▸ Task brief: Replace every "Identify the location of" with "Find the position of" in the rows below, and write the rows out again with nothing else changed.

>>>>>

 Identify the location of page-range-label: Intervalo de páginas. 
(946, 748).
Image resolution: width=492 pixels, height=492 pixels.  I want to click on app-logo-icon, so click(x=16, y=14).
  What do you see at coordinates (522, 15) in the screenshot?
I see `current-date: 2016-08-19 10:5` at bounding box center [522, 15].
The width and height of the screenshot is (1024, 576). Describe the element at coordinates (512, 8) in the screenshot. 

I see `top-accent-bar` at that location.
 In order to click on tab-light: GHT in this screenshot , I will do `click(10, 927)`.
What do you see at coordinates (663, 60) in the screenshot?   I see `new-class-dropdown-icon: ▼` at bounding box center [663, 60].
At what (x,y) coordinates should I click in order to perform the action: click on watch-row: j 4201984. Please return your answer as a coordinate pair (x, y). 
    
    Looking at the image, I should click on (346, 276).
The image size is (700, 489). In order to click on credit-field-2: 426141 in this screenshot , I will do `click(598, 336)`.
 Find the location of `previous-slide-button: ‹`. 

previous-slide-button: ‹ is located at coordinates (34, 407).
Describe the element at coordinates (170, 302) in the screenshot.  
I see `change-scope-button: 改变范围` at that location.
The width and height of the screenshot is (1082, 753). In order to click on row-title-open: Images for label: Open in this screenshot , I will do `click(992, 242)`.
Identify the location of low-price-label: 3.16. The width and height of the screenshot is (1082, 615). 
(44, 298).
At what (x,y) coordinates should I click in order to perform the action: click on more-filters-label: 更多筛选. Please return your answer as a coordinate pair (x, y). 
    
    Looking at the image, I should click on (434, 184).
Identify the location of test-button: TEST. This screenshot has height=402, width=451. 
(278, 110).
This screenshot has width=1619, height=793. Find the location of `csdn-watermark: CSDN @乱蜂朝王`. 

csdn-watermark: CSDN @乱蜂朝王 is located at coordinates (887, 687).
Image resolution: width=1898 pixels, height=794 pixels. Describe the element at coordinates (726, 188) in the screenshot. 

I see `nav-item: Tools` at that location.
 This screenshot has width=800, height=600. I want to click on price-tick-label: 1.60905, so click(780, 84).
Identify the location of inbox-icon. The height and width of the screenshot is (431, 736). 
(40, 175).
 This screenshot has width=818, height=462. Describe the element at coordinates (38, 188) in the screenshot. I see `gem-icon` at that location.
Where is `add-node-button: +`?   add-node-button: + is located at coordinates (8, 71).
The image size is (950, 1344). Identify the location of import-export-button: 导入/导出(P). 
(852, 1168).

<<<<<

▸ Result of the task:
 Find the position of page-range-label: Intervalo de páginas. 
(946, 748).
Image resolution: width=492 pixels, height=492 pixels.  I want to click on app-logo-icon, so click(x=16, y=14).
  What do you see at coordinates (522, 15) in the screenshot?
I see `current-date: 2016-08-19 10:5` at bounding box center [522, 15].
The width and height of the screenshot is (1024, 576). Describe the element at coordinates (512, 8) in the screenshot. 

I see `top-accent-bar` at that location.
 In order to click on tab-light: GHT in this screenshot , I will do `click(10, 927)`.
What do you see at coordinates (663, 60) in the screenshot?   I see `new-class-dropdown-icon: ▼` at bounding box center [663, 60].
At what (x,y) coordinates should I click in order to perform the action: click on watch-row: j 4201984. Please return your answer as a coordinate pair (x, y). 
    
    Looking at the image, I should click on (346, 276).
The image size is (700, 489). In order to click on credit-field-2: 426141 in this screenshot , I will do `click(598, 336)`.
 Find the location of `previous-slide-button: ‹`. 

previous-slide-button: ‹ is located at coordinates (34, 407).
Describe the element at coordinates (170, 302) in the screenshot.  
I see `change-scope-button: 改变范围` at that location.
The width and height of the screenshot is (1082, 753). In order to click on row-title-open: Images for label: Open in this screenshot , I will do `click(992, 242)`.
Find the position of low-price-label: 3.16. The width and height of the screenshot is (1082, 615). 
(44, 298).
At what (x,y) coordinates should I click in order to perform the action: click on more-filters-label: 更多筛选. Please return your answer as a coordinate pair (x, y). 
    
    Looking at the image, I should click on (434, 184).
Find the position of test-button: TEST. This screenshot has height=402, width=451. 
(278, 110).
This screenshot has width=1619, height=793. Find the location of `csdn-watermark: CSDN @乱蜂朝王`. 

csdn-watermark: CSDN @乱蜂朝王 is located at coordinates (887, 687).
Image resolution: width=1898 pixels, height=794 pixels. Describe the element at coordinates (726, 188) in the screenshot. 

I see `nav-item: Tools` at that location.
 This screenshot has width=800, height=600. I want to click on price-tick-label: 1.60905, so click(780, 84).
Find the position of inbox-icon. The height and width of the screenshot is (431, 736). 
(40, 175).
 This screenshot has width=818, height=462. Describe the element at coordinates (38, 188) in the screenshot. I see `gem-icon` at that location.
Where is `add-node-button: +`?   add-node-button: + is located at coordinates (8, 71).
The image size is (950, 1344). Find the position of import-export-button: 导入/导出(P). 
(852, 1168).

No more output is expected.